“How Easter is Different in Australia”
- We don’t color eggs here. In fact, in Australia (and in the UK), “easter egg” refers to a giant chocolate egg usually the size of a football. These kick ass. Granted, you don’t get as many as you do of the hard-boiled ones in the US, but who really eats the hard-boiled ones anyway?
- Bunnies are used in advertising here, but no little kids actually believe a giant bunny will bring you chocolate. You can’t get your picture taken with one in a mall, either. Which is nice, because the Easter Bunny scared the crap out of me as a child.
- Actually, rabbits are a plague in Australia and some folks think they shouldn’t be glamourized at all. That’s why there’s a movement to replace the Easter Bunny with the Easter Bilby, which is a weird native marsupial that kinda looks like a rabbit. As long as it’s chocolate, I’m in favor.
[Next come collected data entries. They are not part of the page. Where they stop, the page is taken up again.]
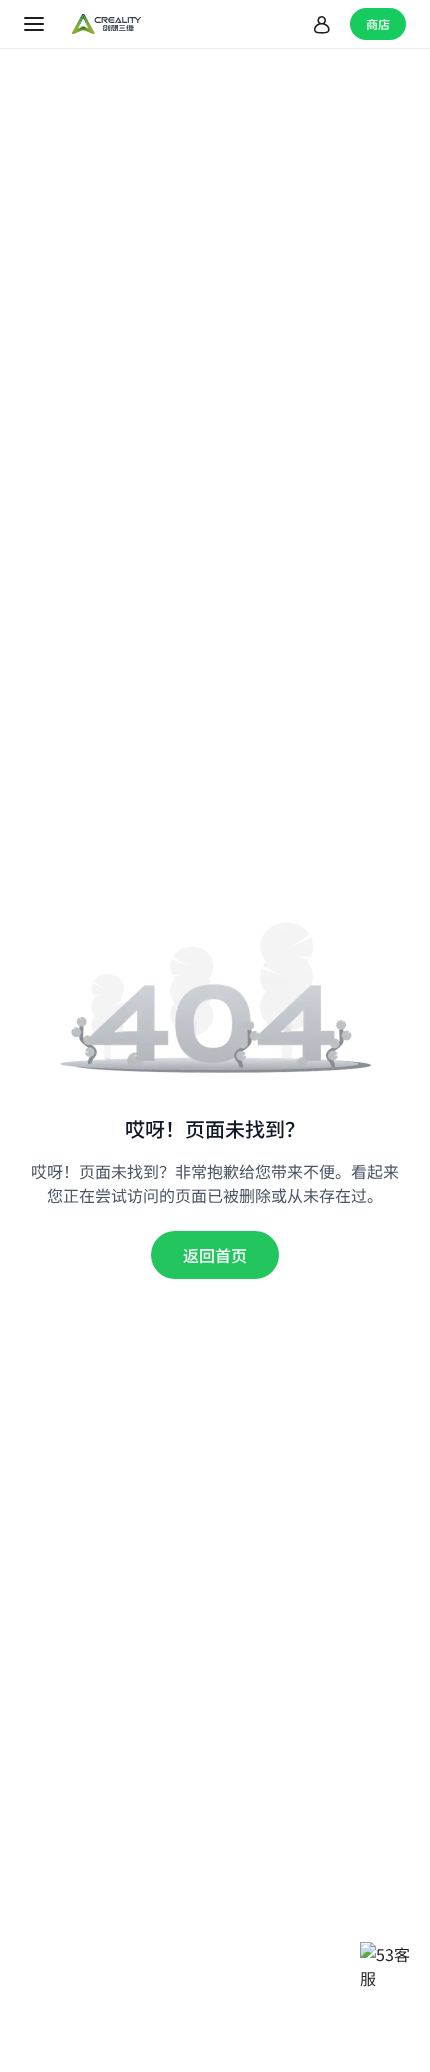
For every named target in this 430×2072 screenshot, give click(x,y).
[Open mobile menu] (36, 24)
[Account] (322, 24)
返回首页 (215, 1255)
- Everyone here eats hot cross buns for Easter. These are fresh-baked rolls with orange peel and raisin in them, and they have a little white cross of dough on the top. They’re glazed with yummy sugariness too. This is a tradition I think we need to revive in America.
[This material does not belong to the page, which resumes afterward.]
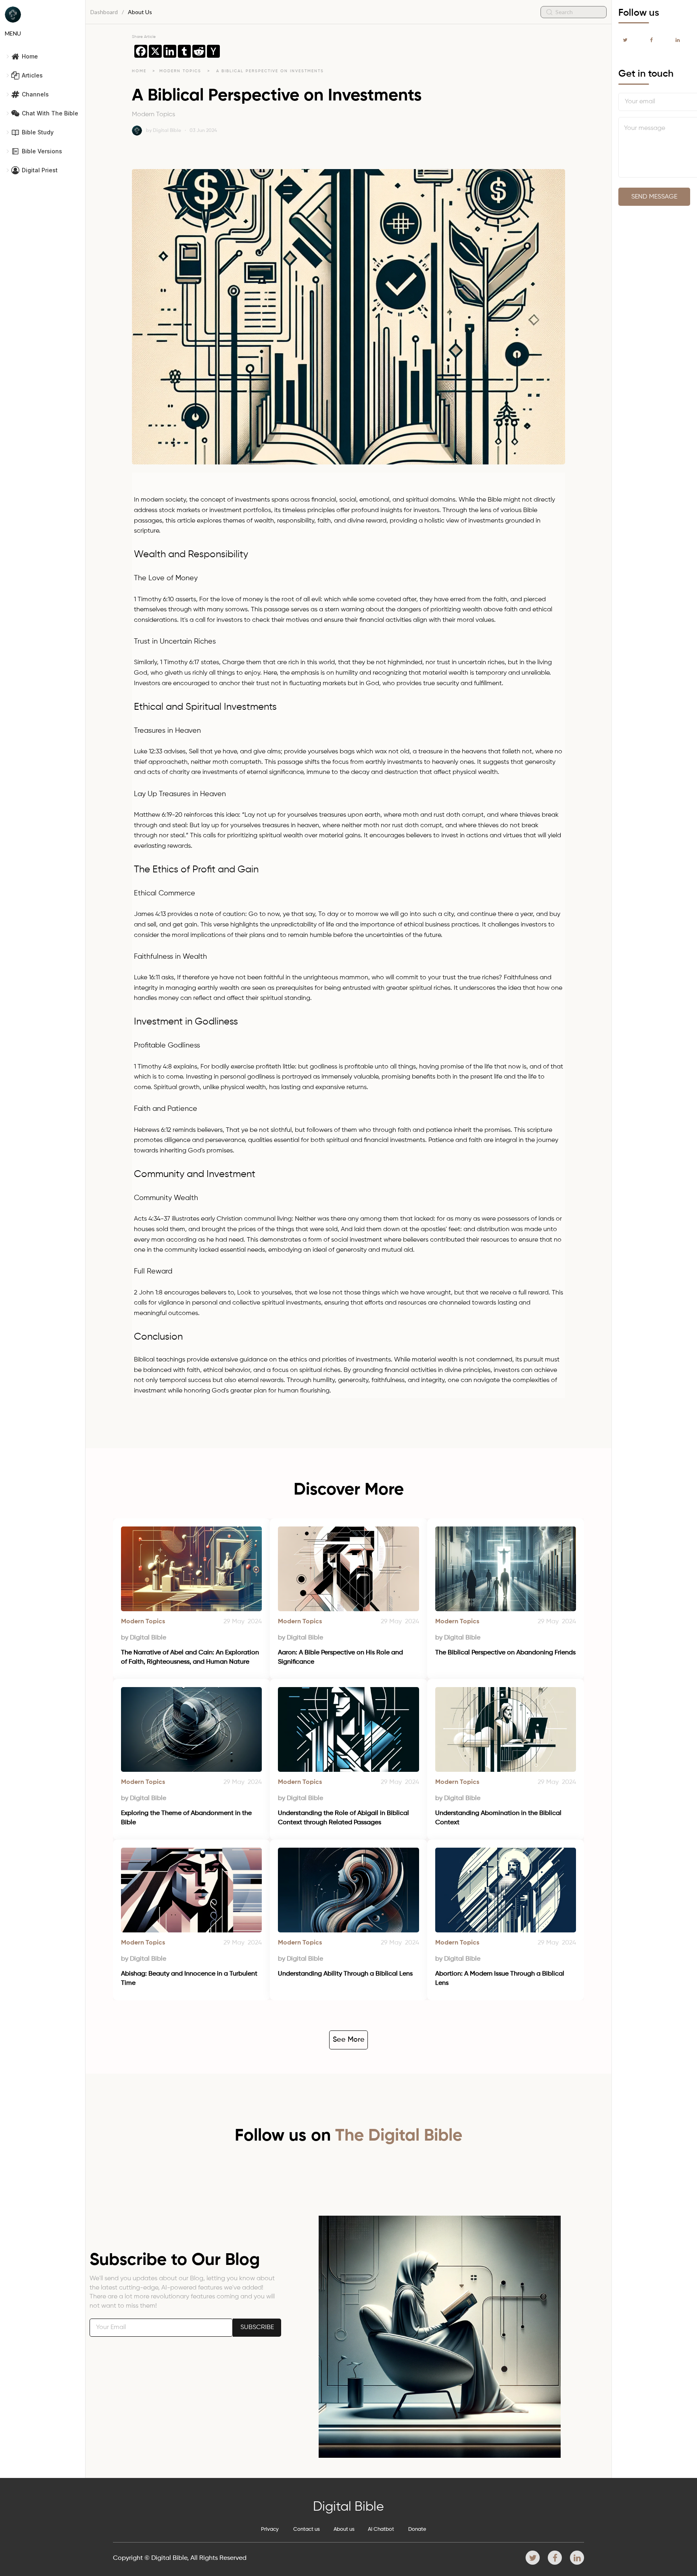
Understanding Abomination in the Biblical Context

- Though I can’t stand the eggs themselves, I used to love the Cadbury’s Cream Egg commercial in the US with the bunny that clucks like a chicken. You don’t get that here or in the UK. However, you can get the actually eggs pretty much year round outside America. They’re not so much exclusively tied to Easter here.
- About this time every year in Australia you get the “Royal Easter Show”, which is basically the state fair. Yep, Easter is in the Fall here, so that’s when everybody rolls out their prize pumpkins and sheep and stuff. I haven’t been yet, but I’m hoping to make it out this weekend. They’ve got lumberjack competitions! And high-diving pigs! How could we not?
- The very best thing about Easter Down Under: No Peeps! Praise Baby Jesus.
Australians are actually having an extra-special Easter this year, given how late it falls on the calendar. Next Friday is “Anzac Day”, which is a Memorial Day for the Australian and New Zealand Army Corps. (Hence, ANZAC.) It’s a big public holiday. So starting tomorrow with Good Friday, we have four days off work, then three days on, then another three-day weekend off. Hallelujah!
Amy
April 17, 2003 — 6:11 pm
Rob and I are going to the Easter Show on sunday (along with everyone else in the free world) if you are going then we should hook up.
Claire
April 18, 2003 — 3:45 pm
Hey!! Kids here do believe the Easter Bunny brings eggs and leaves them in your garden…(or may be that was just my family). But word to the hot-cross buns bit. They rock!
Kris
April 18, 2003 — 7:45 pm
Ah, okay. I hadn’t heard of it being a big tradition here. At any rate, it’s not as huge a deal as it is in the States. There, the Easter Bunny is second only to Santa Claus in the “bringing you lots of great crap for no reason” pantheon.